HOUSTON -- Baker Hughes Inc., an oil field-services company, agreed to buy Western Atlas Inc. for $6.2 billion in stock and assumed debt, a bid to acquire Western's oil-exploration technology and pre-empt a potential offer from rival Halliburton Co.
Based on Friday's closing prices, Baker Hughes is offering $98.70 a share in its stock for each Western Atlas share, or $5.5 billion. The offer, a 21 percent premium to Western's closing price Friday, was approved by Western's board.
The buyer would assume about $700 million in debt.
Baker Hughes is trying to head off Halliburton, which analysts expect will make a counteroffer or buy a Western rival. Baker and Halliburton, competitors of industry leader Schlumberger Ltd., need Western's capabilities of finding oil by mapping geological formations with sound waves and using wires to manipulate tools and gauges in the thin confines of oil and natural-gas wells.
"Halliburton won't stand by and let Baker Hughes buy Western," said James Wicklund, an analyst for Dain Rauscher Wessels, who has a "hold" rating on the three companies' shares.
Guy Marcus, a spokesman for Halliburton, declined to comment on whether the Dallas-based company would make a bid.
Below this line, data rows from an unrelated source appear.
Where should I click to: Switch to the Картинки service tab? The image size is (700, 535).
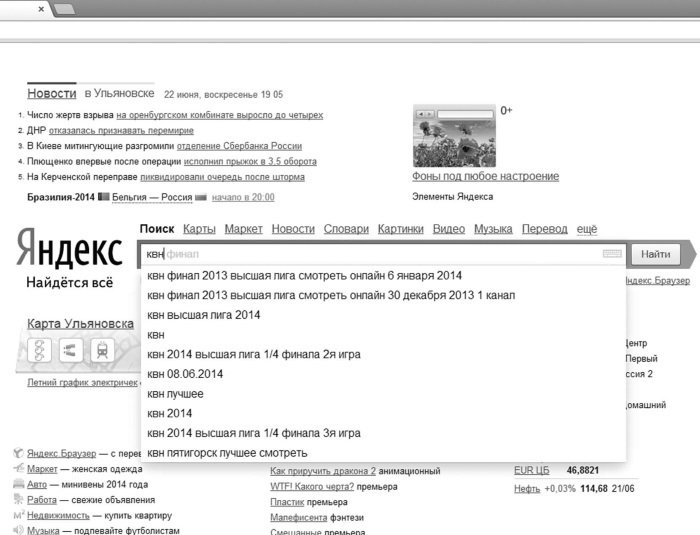400,229
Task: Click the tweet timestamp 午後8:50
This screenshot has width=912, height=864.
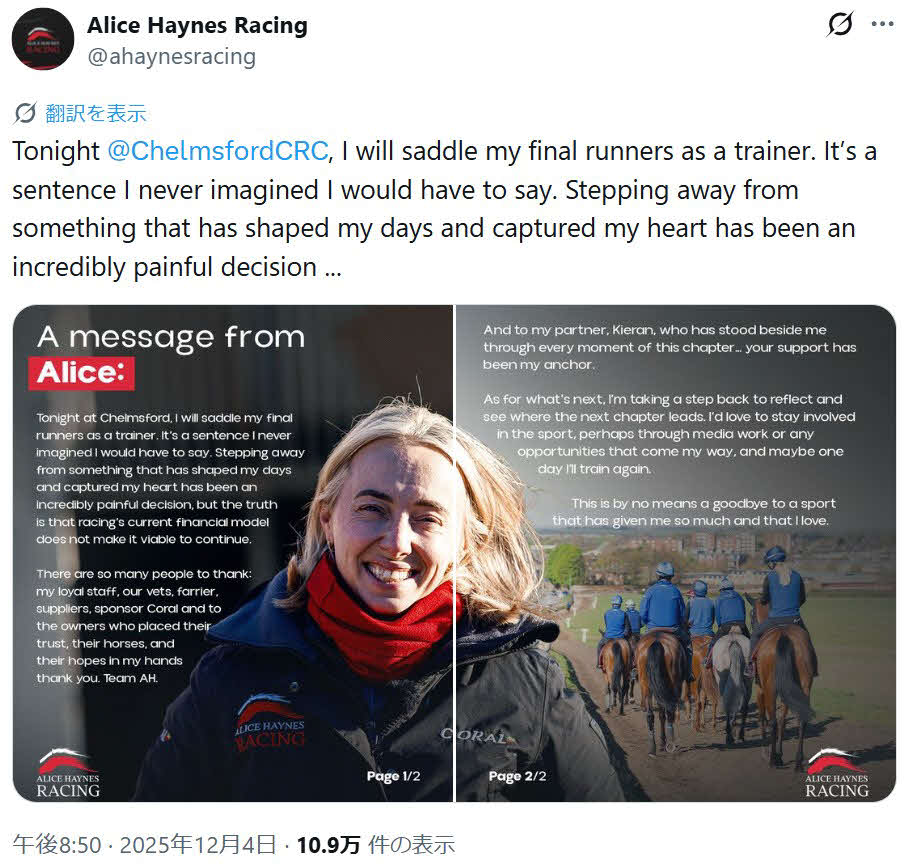Action: coord(57,845)
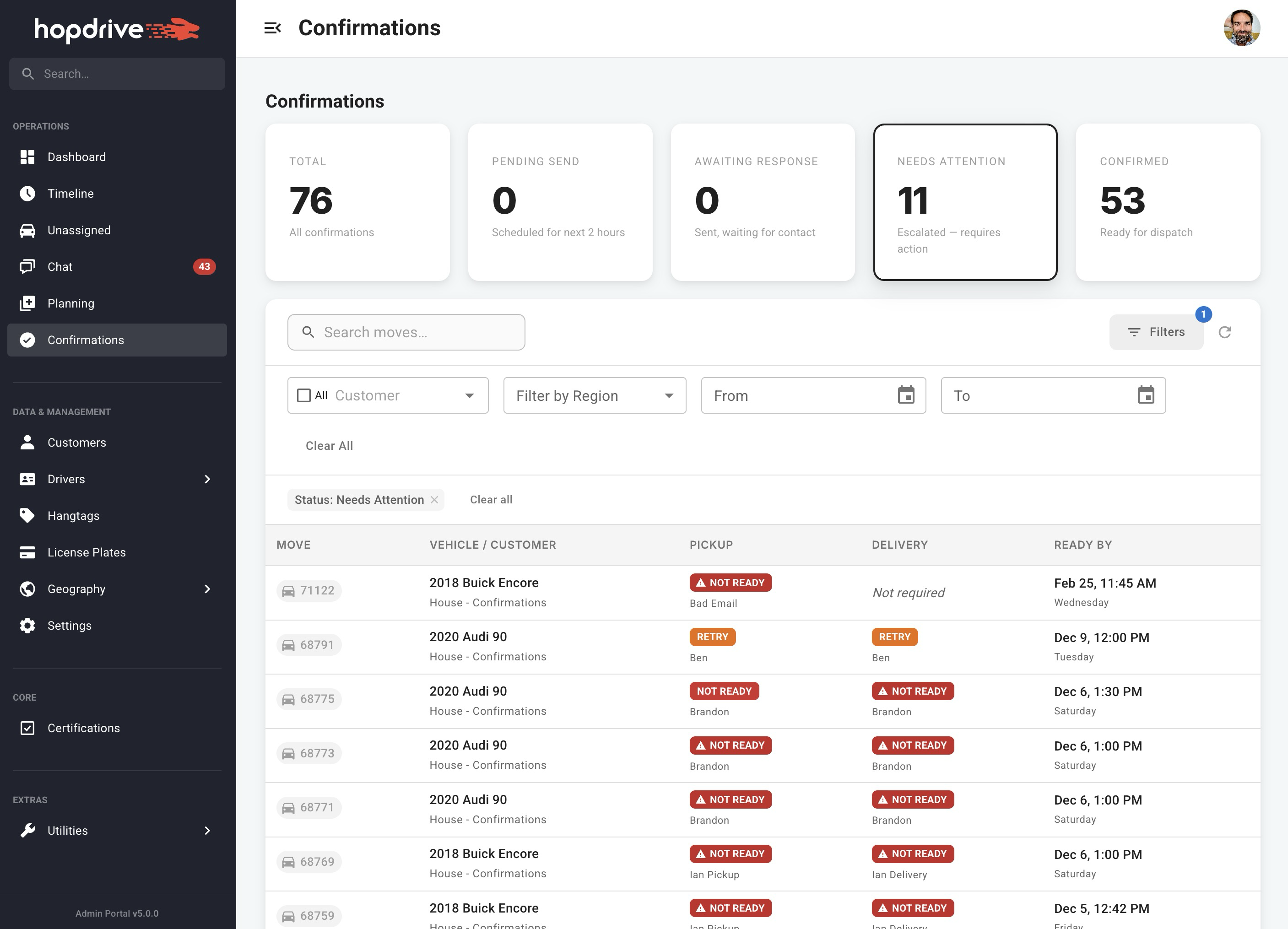Click the user profile avatar
Screen dimensions: 1288x929
(x=1241, y=28)
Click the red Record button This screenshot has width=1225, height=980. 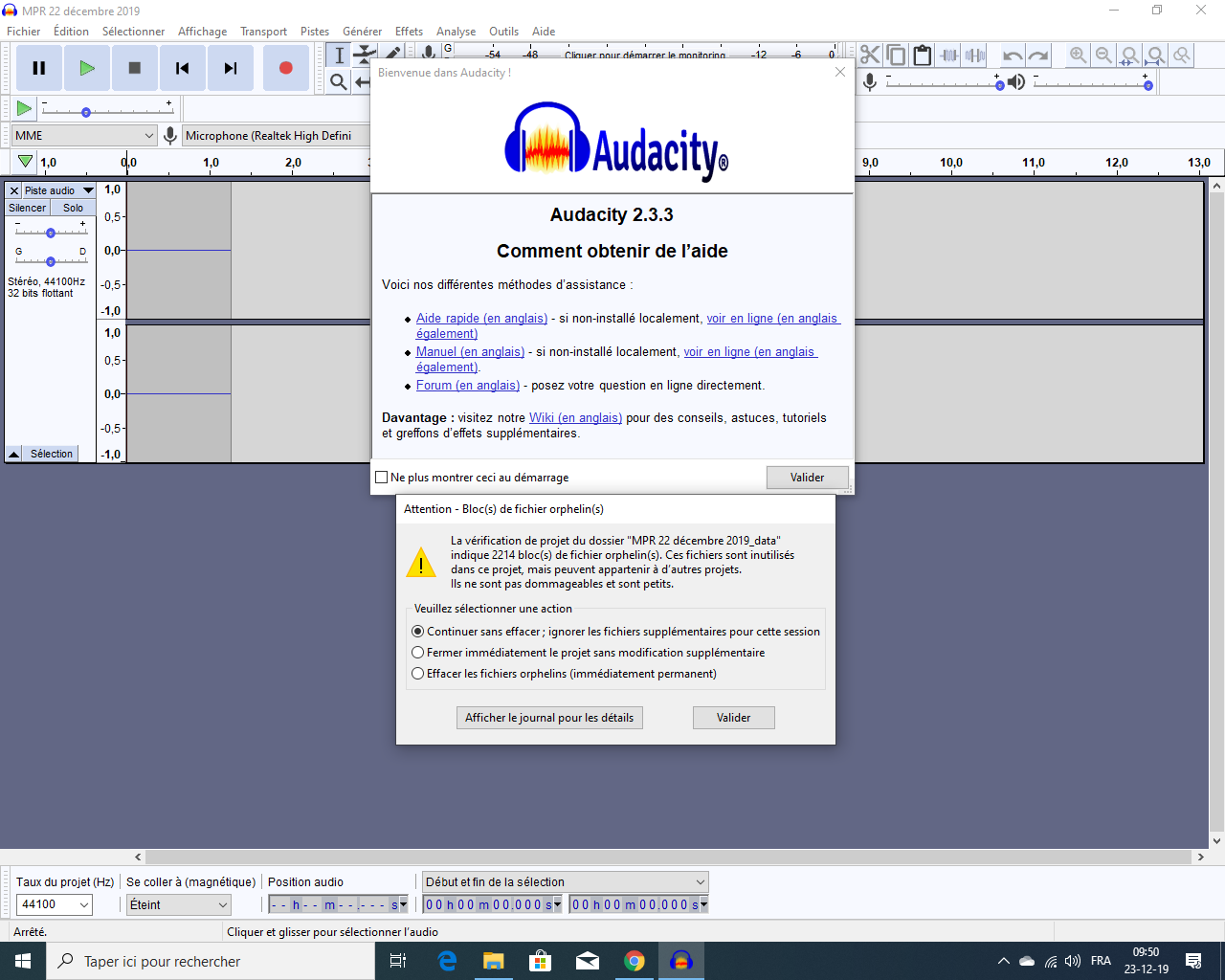tap(285, 68)
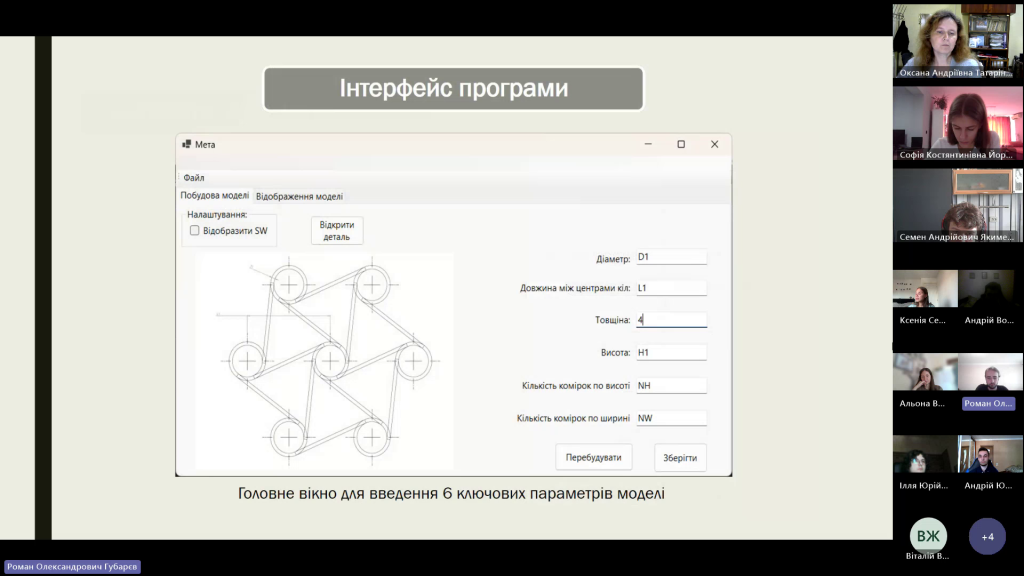Select the Кількість комірок по ширині field

(x=671, y=418)
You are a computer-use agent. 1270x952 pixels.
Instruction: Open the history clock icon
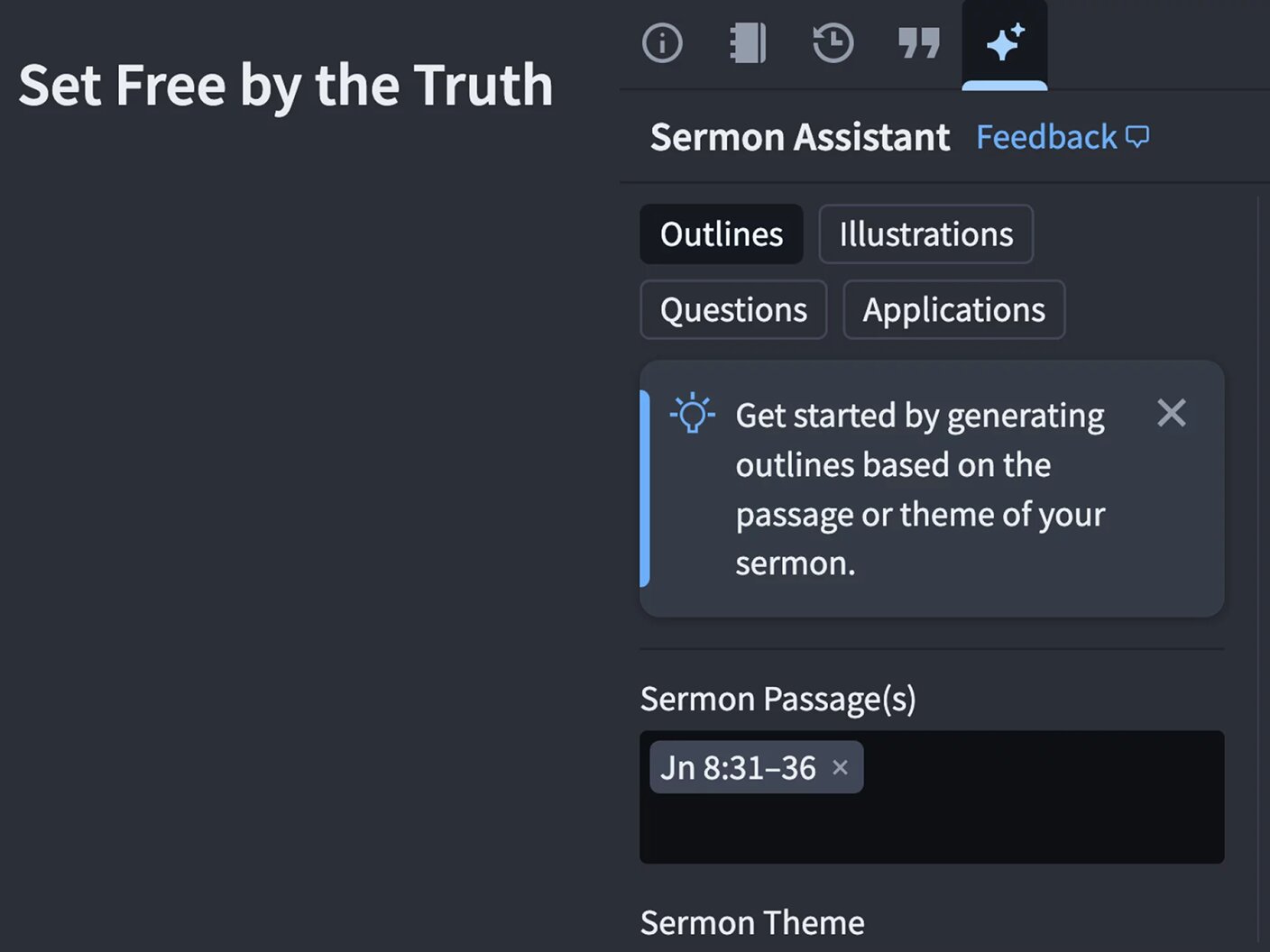point(833,43)
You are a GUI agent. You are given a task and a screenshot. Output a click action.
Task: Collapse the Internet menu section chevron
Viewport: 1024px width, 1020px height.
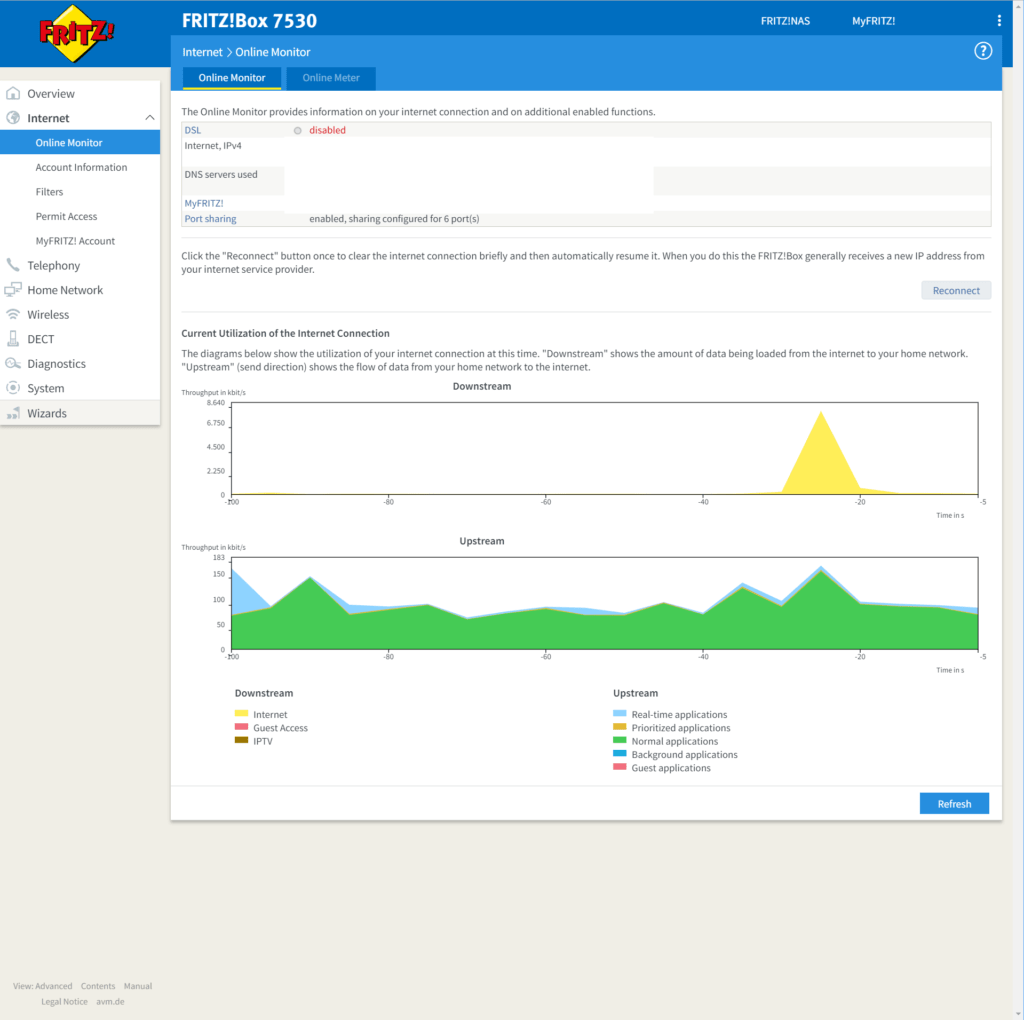[150, 118]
A struggle for control of Western could push its shares as high as $115, Wicklund estimated.
Shares of Western Atlas rose $11.50 to close at $92.875 yesterday. Baker fell $2.3125 to $38.8125, and Halliburton slid $1.5625 to $52.50.
Halliburton said in February that it would buy Dresser Industries Inc. for $8.9 billion in stock and assumed debt, making it the largest oil-services company in the world based on annual revenue. Schlumberger is now the largest, with annual revenue of more than $10.6 billion.
But even with the Dresser purchase, Halliburton won't have the services needed to compete with Schlumberger, analysts said.
"There's a seismic hole in their service offerings, and if Western Atlas is gone, they might look elsewhere," said Norman Rosenberg, an analyst with the S&P Equity Group, who has a "hold" rating on Baker, Western and Halliburton.
Baker sells customers the drill bits, oil field chemicals and well pumps they need after choosing a drilling site. Halliburton primarily builds oil rigs and plants. In a push to cut costs, the oil industry is expected to invest more in technology and less in the heavy equipment that has been the mainstay of Baker and Halliburton.
Western is a leader in mapping geologic formations with sound waves, a technology that has greatly increased the chances of finding oil and decreased the number of expensive "dry holes," or wells that fail to produce oil.
Companies that can do everything from providing the seismic data used to map potential exploration sites to drilling the well and pumping out the oil and natural gas are expected to win more contracts than smaller oil-services providers in the future. Western would allow either Halliburton or Baker to offer complete services packages.
Under the agreement with Western, Baker Hughes Chairman Max Lukens would run the new company, which would have $6.5 billion in annual revenue and 36,000 employees. The companies are based in Houston, where the headquarters would remain.
Western Atlas was a spinoff from Litton Industries Inc. four years ago.